Within AccuNGS wet protocol, the sequencing library is created to maximize overlap of the Forward and Reverse reads of a paired-end Illumina sequencing run, in a manner that allows for two observations of each base of the original insert for the purpose of increasing the accuracy of basecalling.
conda env create --file requirements.txt name_of_new_environment
AccuNGS pipeline was designed to run locally while using available memory and cpus efficiently and it also natively supports running on a PBS cluster system. AccuNGS has three required parameters and all other parameters have default values which can be changed by editing the file config.ini in the installation directory. AccuNGS pipeline was designed to run on fastq files with maximal overlap between the forward and reverse reads but can also be run on fastq files without any overlap using the using the parameter --overlapping_reads N
todo: explain freqs, consensus, called_bases, filttered things and maybe examples of graphs.
-i / --input_dir- Path to directory containing fastq/fastq.gz files or sub directories containg fastq/fastq.gz files.-o / --output_dir- Path to directory where output files will go.-r / --reference_file- Full path to reference fasta file which fastq files will be aligned against using BLAST.

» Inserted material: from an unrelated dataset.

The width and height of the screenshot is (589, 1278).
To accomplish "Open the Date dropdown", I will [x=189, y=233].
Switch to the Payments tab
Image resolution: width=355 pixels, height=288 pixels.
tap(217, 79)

-m / --max_bascall_interations- Maximum number of Process loop iterations (see Process).-or / --overlapping_reads- Y/N/P, run pipeline with, without or with partial overlapping reads. Y would ignore all bases without an overlap, N assumes reads are independent and ignores overlap completely and P uses all available information.-qt / --quality_threshold- Filter out all nucleotides with phred score lower than this.-mc / --min_coverage- Positions with less than this coverage will be replaced by N's in the consensus.-mf / --min_frequency- Positions with less than this frequency will be replaced by N's in the consensus.-ar / --align_to_ref- Y/N, align consensus to original reference.

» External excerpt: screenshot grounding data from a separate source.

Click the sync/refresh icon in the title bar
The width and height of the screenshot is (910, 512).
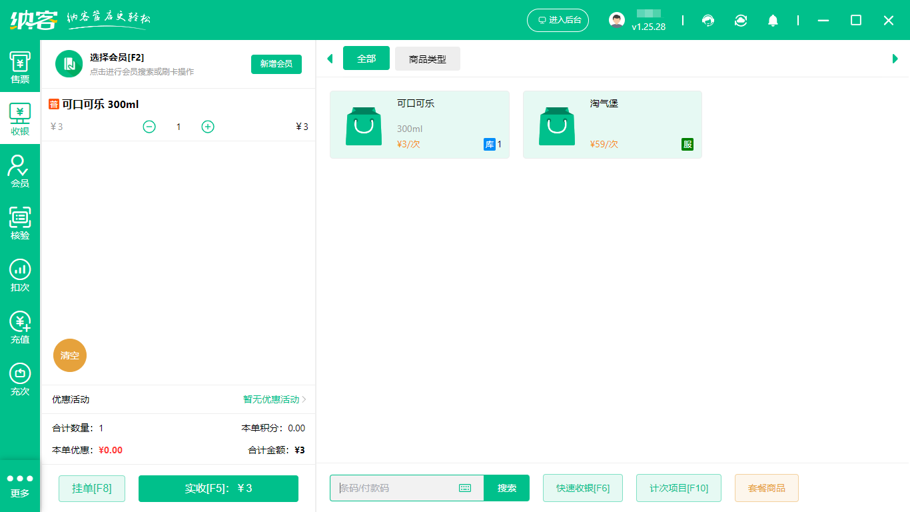coord(741,21)
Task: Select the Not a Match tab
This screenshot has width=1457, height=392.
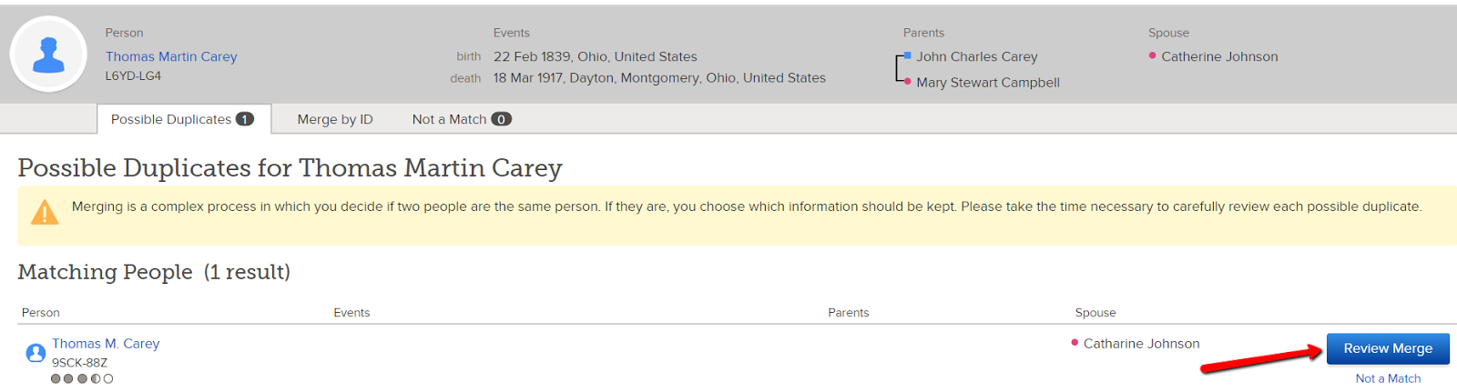Action: tap(461, 119)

The pipeline allows control of some of BLAST's parameters in order to get a better alignment. For an indepth view of all of BLAST's parameters see BLAST's documentation.
-bt / --blast_task- BLAST's task parameter.-be / --blast_evalue- BLAST's evalue parameter.-bd / --blast_dust- BLAST's dust parameter.-bn / --blast_num_alignments- BLAST's num_alignments parameter.-bp / --blast_perc_identity- BLAST's perc_identity parameter.-bs / --blast_soft_masking- BLAST's soft_masking parameter.

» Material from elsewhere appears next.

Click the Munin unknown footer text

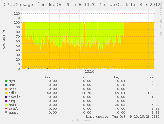tap(82, 120)
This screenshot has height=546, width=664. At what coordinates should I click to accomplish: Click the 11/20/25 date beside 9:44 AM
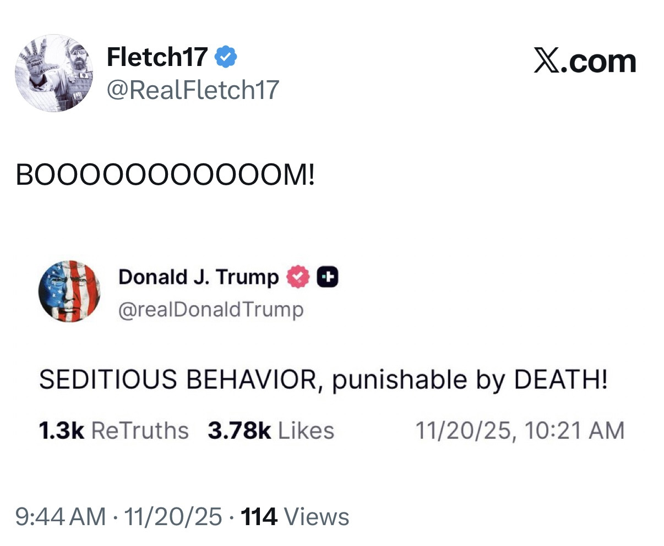pyautogui.click(x=173, y=517)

-c / --cleanup-Y/N, remove redundant basecall directory when done.-cc / --cpu_count- Max number of CPUs to use (0 means all).-mm / --max_memory- Limit memory usage to this many megabytes (0 would use available memory in the begining of execution).
todo: runner, pbs_runner, pbs_multi_runner, project_runner & config.ini
The pipeline is divided into 4 stages each having it's own .py file:
I - Prepare Data - Prepare files for efficient parallel processing
II - Process - Parallel run BLAST and basecall on each of the outputs of the previous step
III - Aggregate - Aggregate outputs of parallel runs (aggregation.py)
IV - Summarize - Draw some graphs and a short text summary
Filename: data_preperation.py
Takes a directory containing fastq/gz files or a directory containing sub directories containing fastq/gz files and outputs fastq files which are ready for processing.
If parameter --overlapping_reads / -or is set to 'Y' or 'P' (partial) the opposing reads will be merged into a single file.
Based on the values in --max_memory / --mm and --cpu_count / -cc the pipeline will divivde the input files into an efficient number of files to run simultanesouly. If the values are not given the pipeline will try to estimate these numbers according to the currently available system resources.
Filename: processing.py
Runs BLAST and then basecall on each of the files created in stage I in parallel. BLAST is a local alignment tool used to align the reads with the reference file given by parameter --reference / -r . All the relevant BLAST variables can be set with their corresponding parameters. Basecall loops over every nucleotide and decides whether to filter it out based on the relevant parameters. After the parallel run on all stage I output files is complete, a freqs file and a consensus alignment are created. If the concensus and the reference files are identical, the pipeline continues to stage III. If they are not identical, stage II is repeated but with the newly created consensus file given as the new reference file. This loop continues until the consensus converges fully or a maximuam threshold of iterations set by --max_basecall_iterations / -m is reached.
Filename: agrregation.py
Aggregates and cleans up outputs of stage II and creates the main output files.
Filename: summarize.py
Creates a graphical and textual summary of the output.